Although they Flatlanders were rightfully proud of their progress, they were dismayed to find that these two chunks did not fit together. For half a century, the Flatlanders maneuvered these two chunks in all possible ways, and they still did not fit.

Finally, some of the younger, more rebellious scientists suggested a heretical solution: perhaps these two chunks could fit together if they were moved in the third dimension.

This immediately set off the greatest scientific controversy in years. The older scientists scoffed at this idea, because they didn't believe in the unseen third dimension. "What you can't measure doesn't exist," they declared.

Furthermore, even if the third dimension existed, one could calculate that the energy necessary to move the pieces up off Flatland would exceed all the energy available in Flatland. Thus, it was an untestable theory, the critics shouted.

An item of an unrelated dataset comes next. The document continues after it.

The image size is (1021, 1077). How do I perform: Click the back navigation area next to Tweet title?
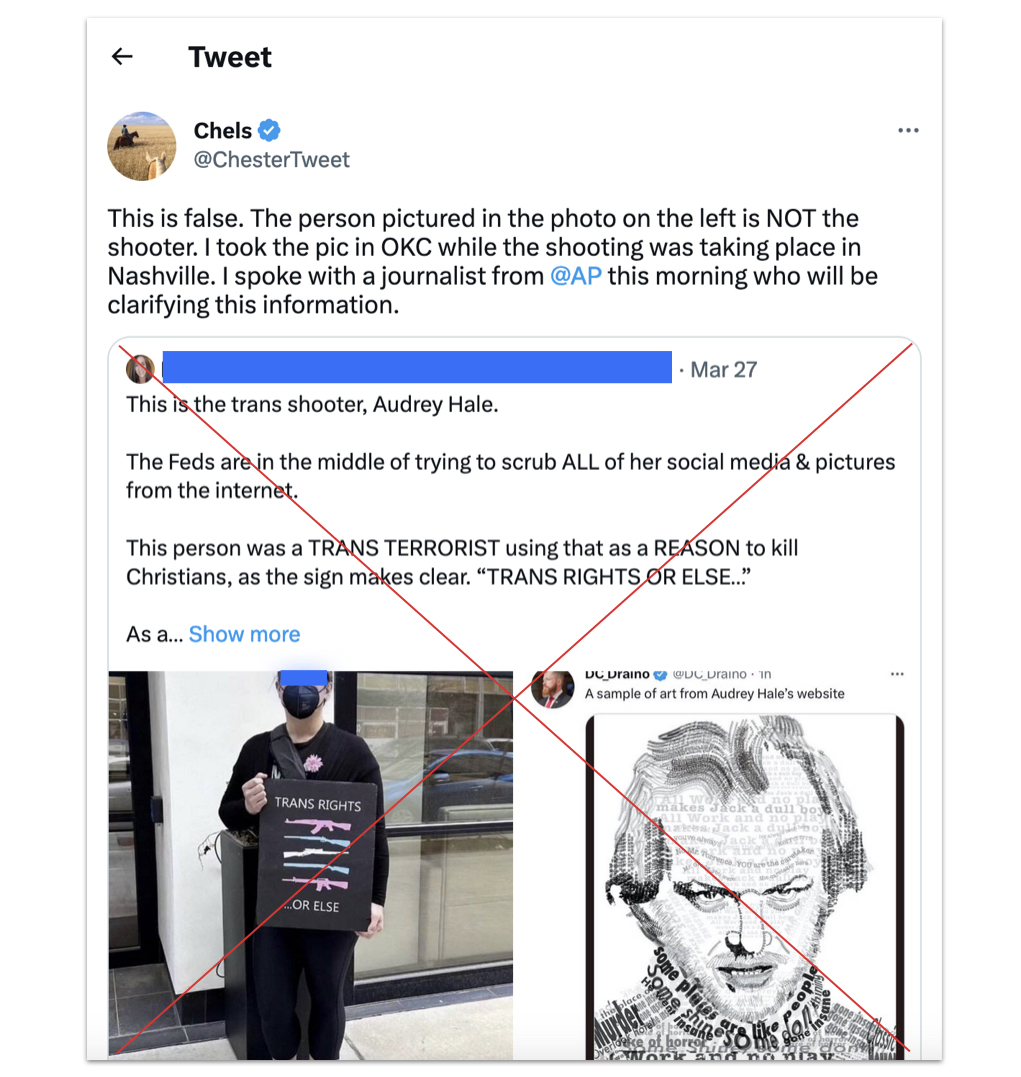point(121,57)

However, the younger scientists were undaunted. Using pure mathematics, they could show that these two chunks fit together if they were rotated and moved in the third dimension. The younger scientists claimed that the problem was therefore theoretical, rather than experimental. If one could completely solve the equations of the third dimension, then one could, in principle, fit these two chunks completely together and resolve the problem once and for all.

 

>>We Are Not Smart Enough

That is also the conclusion of today's superstring enthusiasts, that the fundamental problem is theoretical, not practical. The true problem is to solve the theory completely, and then compare it with present-day experimental data. The problem, therefore, is not in building gigantic atom smashers; the problem is being clever enough to solve the theory.

Edward Witten, impressed by the vast new areas of mathematics opened up by the superstring theory, has said that the superstring theory represents "21th century physics that fell accidentally into the 20th century." This is because the superstring theory was discovered almost by accident. By the normal progression of science, we theoretical physicists might not have discovered the theory for another century.

The superstring theory may very well be 21st century physics, but the bottleneck has been that 21st century mathematics has not yet been discovered. In other words, although the string equations are perfectly well-defined, no one is smart enough to solve them.

This situation is not entirely new to the history of physics. When Newton first discovered the universal law of gravitation at the age of 23, he was unable to solve his equation because the mathematics of the 17th century was too primitive. He then labored over the next 20 years to develop a new mathematical formalism (calculus) which was powerful enough to solve his universal law of gravitation.

Similarly, the fundamental problem facing the superstring theory is theoretical. If we could only sharpen our analytical skills and develop more powerful mathematical tools, like Newton before us, perhaps we could solve the theory and end the controversy.

Ironically, the superstring equations stand before us in perfectly well-defined form, yet we are too primitive to understand why they work so well and too dim witted to solve them. The search for the theory of the universe is perhaps finally entering its last phase, awaiting the birth of a new mathematics powerful enough to solve it.

Imagine a child gazing at a TV set. The images and stories conveyed on the screen are easily understood by the child, yet the electronic wizardry inside the TV set is beyond the child's ken. We physicists are like this child, gazing in wonder at the mathematical sophistication and elegance of the superstring equations and awed by its power. However, like this child, we do not understand why the superstring theory works.

In conclusion, perhaps some of the readers will be inspired by this story to read every book in their libraries about the superstring theory. Perhaps some of the young readers of this article will be the ones to complete this quest for the Theory of the Universe, begun so many years ago by Einstein.